▸ **Exercise task**
Rewrite all the rows below, changing each "Where should I click to" to "Where do I click to" and leaving everything else as it is.

Part of a data file
[start]

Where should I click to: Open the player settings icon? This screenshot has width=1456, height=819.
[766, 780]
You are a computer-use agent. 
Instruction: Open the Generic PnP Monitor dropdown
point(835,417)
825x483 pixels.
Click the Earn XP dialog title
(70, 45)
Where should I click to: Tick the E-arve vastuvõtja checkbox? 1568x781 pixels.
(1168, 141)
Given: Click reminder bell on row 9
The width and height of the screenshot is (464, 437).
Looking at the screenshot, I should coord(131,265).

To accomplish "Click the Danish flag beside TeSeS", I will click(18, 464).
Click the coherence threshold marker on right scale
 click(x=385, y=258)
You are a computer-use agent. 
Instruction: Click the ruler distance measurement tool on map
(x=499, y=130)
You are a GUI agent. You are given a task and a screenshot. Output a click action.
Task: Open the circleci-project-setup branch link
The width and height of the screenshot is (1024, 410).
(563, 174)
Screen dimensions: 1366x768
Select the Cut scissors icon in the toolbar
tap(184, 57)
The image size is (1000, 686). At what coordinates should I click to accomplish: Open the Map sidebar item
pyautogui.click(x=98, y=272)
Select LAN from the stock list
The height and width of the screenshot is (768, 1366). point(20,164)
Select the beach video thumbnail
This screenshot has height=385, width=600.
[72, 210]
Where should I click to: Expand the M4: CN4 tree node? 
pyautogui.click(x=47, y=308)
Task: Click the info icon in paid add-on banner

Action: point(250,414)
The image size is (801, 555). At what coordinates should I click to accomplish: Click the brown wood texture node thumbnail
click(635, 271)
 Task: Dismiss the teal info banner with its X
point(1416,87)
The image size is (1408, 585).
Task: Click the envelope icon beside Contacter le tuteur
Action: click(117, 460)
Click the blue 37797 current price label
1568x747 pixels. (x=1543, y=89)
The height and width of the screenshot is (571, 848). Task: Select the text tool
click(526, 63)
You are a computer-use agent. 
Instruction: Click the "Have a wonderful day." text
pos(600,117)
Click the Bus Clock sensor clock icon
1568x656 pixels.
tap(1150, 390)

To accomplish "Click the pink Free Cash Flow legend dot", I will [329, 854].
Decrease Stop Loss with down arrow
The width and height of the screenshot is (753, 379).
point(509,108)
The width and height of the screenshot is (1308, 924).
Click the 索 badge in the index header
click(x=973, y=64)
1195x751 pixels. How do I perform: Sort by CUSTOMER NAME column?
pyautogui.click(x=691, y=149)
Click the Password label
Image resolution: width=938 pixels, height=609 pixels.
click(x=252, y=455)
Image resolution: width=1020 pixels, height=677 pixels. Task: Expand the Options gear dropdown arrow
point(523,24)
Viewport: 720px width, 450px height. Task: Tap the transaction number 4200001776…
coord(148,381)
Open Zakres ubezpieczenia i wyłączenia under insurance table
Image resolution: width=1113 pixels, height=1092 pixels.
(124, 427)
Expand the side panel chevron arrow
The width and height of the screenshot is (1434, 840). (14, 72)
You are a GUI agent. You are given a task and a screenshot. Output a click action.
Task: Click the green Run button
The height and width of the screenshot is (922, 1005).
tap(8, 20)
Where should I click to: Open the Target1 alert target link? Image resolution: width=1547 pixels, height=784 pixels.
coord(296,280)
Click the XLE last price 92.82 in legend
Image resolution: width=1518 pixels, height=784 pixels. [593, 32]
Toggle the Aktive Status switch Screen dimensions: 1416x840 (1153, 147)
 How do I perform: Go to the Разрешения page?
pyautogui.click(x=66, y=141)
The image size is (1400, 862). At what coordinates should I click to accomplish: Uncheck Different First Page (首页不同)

[end]

▸ **Result**
Where do I click to: Open the player settings icon? This screenshot has width=1456, height=819.
[766, 780]
You are a computer-use agent. 
Instruction: Open the Generic PnP Monitor dropdown
point(835,417)
825x483 pixels.
Click the Earn XP dialog title
(70, 45)
Where do I click to: Tick the E-arve vastuvõtja checkbox? 1568x781 pixels.
(1168, 141)
Given: Click reminder bell on row 9
The width and height of the screenshot is (464, 437).
Looking at the screenshot, I should coord(131,265).

To accomplish "Click the Danish flag beside TeSeS", I will click(18, 464).
Click the coherence threshold marker on right scale
 click(x=385, y=258)
You are a computer-use agent. 
Instruction: Click the ruler distance measurement tool on map
(x=499, y=130)
You are a GUI agent. You are given a task and a screenshot. Output a click action.
Task: Open the circleci-project-setup branch link
The width and height of the screenshot is (1024, 410).
(563, 174)
Screen dimensions: 1366x768
Select the Cut scissors icon in the toolbar
tap(184, 57)
The image size is (1000, 686). At what coordinates should I click to accomplish: Open the Map sidebar item
pyautogui.click(x=98, y=272)
Select LAN from the stock list
The height and width of the screenshot is (768, 1366). point(20,164)
Select the beach video thumbnail
This screenshot has height=385, width=600.
[72, 210]
Where do I click to: Expand the M4: CN4 tree node? 
pyautogui.click(x=47, y=308)
Task: Click the info icon in paid add-on banner

Action: point(250,414)
The image size is (801, 555). At what coordinates should I click to accomplish: Click the brown wood texture node thumbnail
click(635, 271)
 Task: Dismiss the teal info banner with its X
point(1416,87)
The image size is (1408, 585).
Task: Click the envelope icon beside Contacter le tuteur
Action: click(117, 460)
Click the blue 37797 current price label
1568x747 pixels. (x=1543, y=89)
The height and width of the screenshot is (571, 848). Task: Select the text tool
click(526, 63)
You are a computer-use agent. 
Instruction: Click the "Have a wonderful day." text
pos(600,117)
Click the Bus Clock sensor clock icon
1568x656 pixels.
tap(1150, 390)

To accomplish "Click the pink Free Cash Flow legend dot", I will [329, 854].
Decrease Stop Loss with down arrow
The width and height of the screenshot is (753, 379).
point(509,108)
The width and height of the screenshot is (1308, 924).
Click the 索 badge in the index header
click(x=973, y=64)
1195x751 pixels. How do I perform: Sort by CUSTOMER NAME column?
pyautogui.click(x=691, y=149)
Click the Password label
Image resolution: width=938 pixels, height=609 pixels.
click(x=252, y=455)
Image resolution: width=1020 pixels, height=677 pixels. Task: Expand the Options gear dropdown arrow
point(523,24)
Viewport: 720px width, 450px height. Task: Tap the transaction number 4200001776…
coord(148,381)
Open Zakres ubezpieczenia i wyłączenia under insurance table
Image resolution: width=1113 pixels, height=1092 pixels.
(124, 427)
Expand the side panel chevron arrow
The width and height of the screenshot is (1434, 840). (14, 72)
You are a GUI agent. You are given a task and a screenshot. Output a click action.
Task: Click the green Run button
The height and width of the screenshot is (922, 1005).
tap(8, 20)
Where do I click to: Open the Target1 alert target link? Image resolution: width=1547 pixels, height=784 pixels.
coord(296,280)
Click the XLE last price 92.82 in legend
Image resolution: width=1518 pixels, height=784 pixels. [593, 32]
Toggle the Aktive Status switch Screen dimensions: 1416x840 (1153, 147)
 How do I perform: Go to the Разрешения page?
pyautogui.click(x=66, y=141)
The image size is (1400, 862). At what coordinates should I click to accomplish: Uncheck Different First Page (首页不同)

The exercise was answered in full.